Let's say we have the following code:
class Program {
static void Main(string[] args) {
FileStream fs = new FileStream("DataFile.dat", FileMode.Create);
StreamWriter sw = new StreamWriter(fs);
sw.Write("Hi there");
// <-----doesn't call sw.Dispose()
GC.Collect(); // not necessary to force GC run as MDAs should break anyway, but still call it to be safe and hopefully can throw an run time exception
Console.ReadLine();
}
}
Notice that the StreamWriter’s constructor takes a reference to a Stream object as a parameter, allowing a reference to a FileStream object to be passed as an argument.
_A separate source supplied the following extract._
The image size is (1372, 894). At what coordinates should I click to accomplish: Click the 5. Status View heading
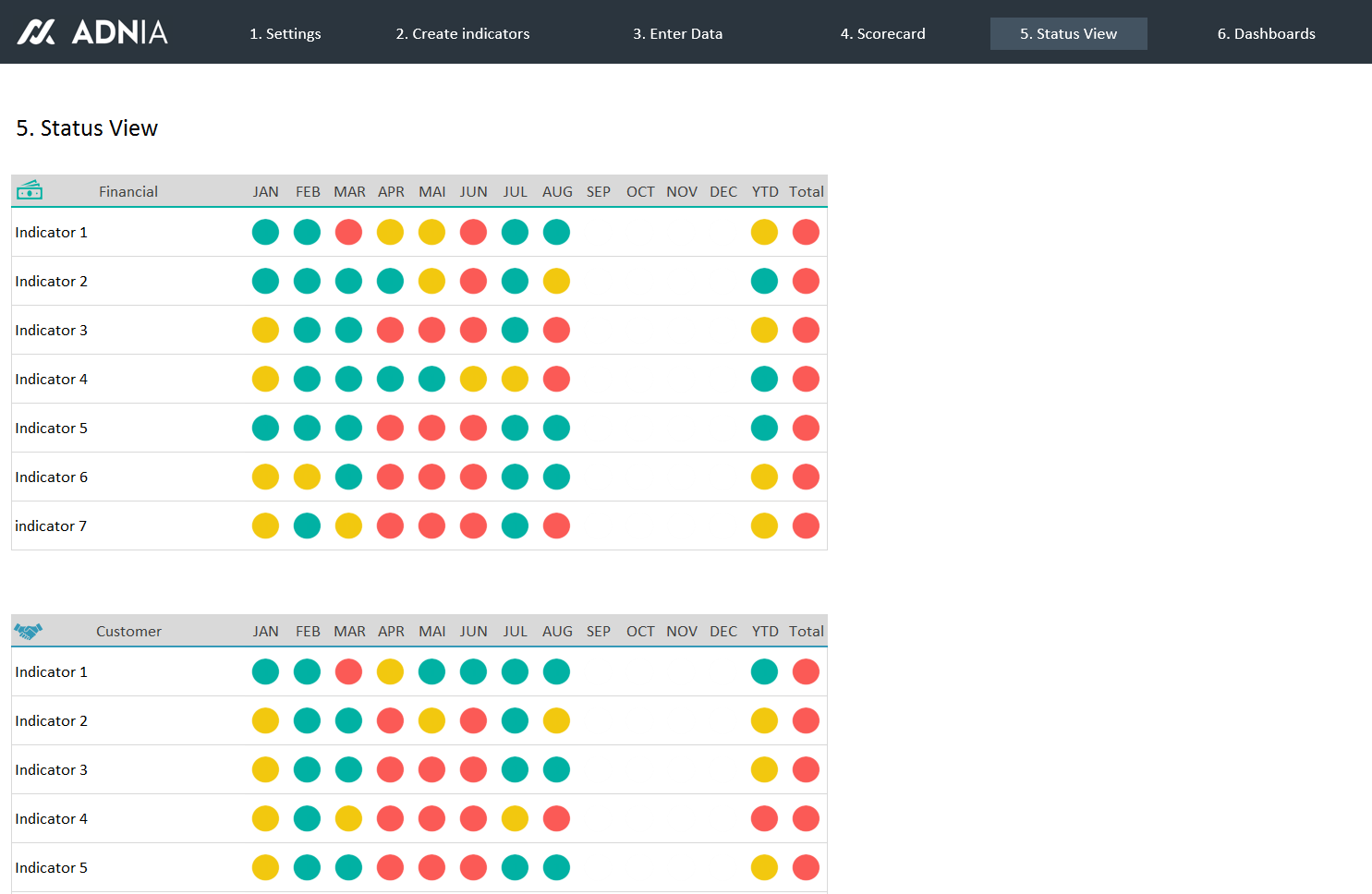(87, 128)
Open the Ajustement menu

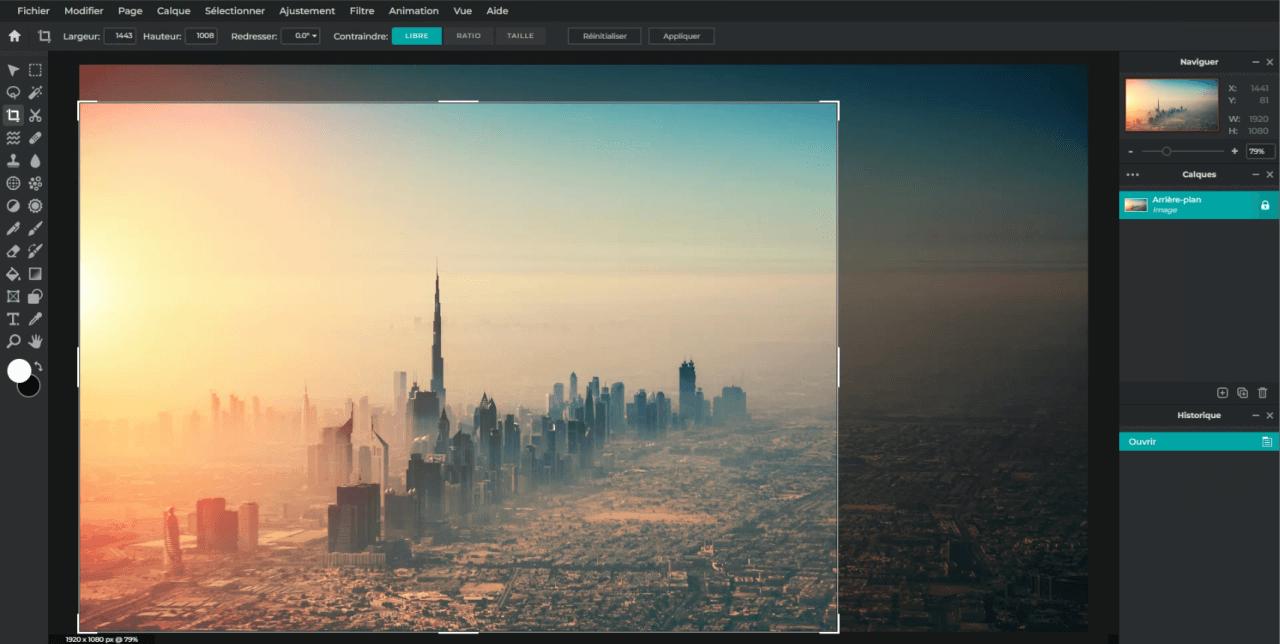point(307,11)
Internally, the StreamWriter object saves the Stream’s reference. When you write to a StreamWriter object, it internally buffers the data in its own memory buffer. When the buffer is full, the StreamWriter object writes the data to the Stream.
We know that we supposed to call sw.Dispose();, becuase if the FileStream object were finalized first, it would close the file. Then when the StreamWriter object was finalized, it would attempt to write data to the closed file, throwing an exception.
So I tick on StreamWriterBufferredDataLost checkbox of Managed Debugging Assistants (MDAs) in visual studio to make the program breaks when it detect Dispose is not explicitly called.
But when I run my code, it doesn't break, MDAs doesn't pop up, what's going on?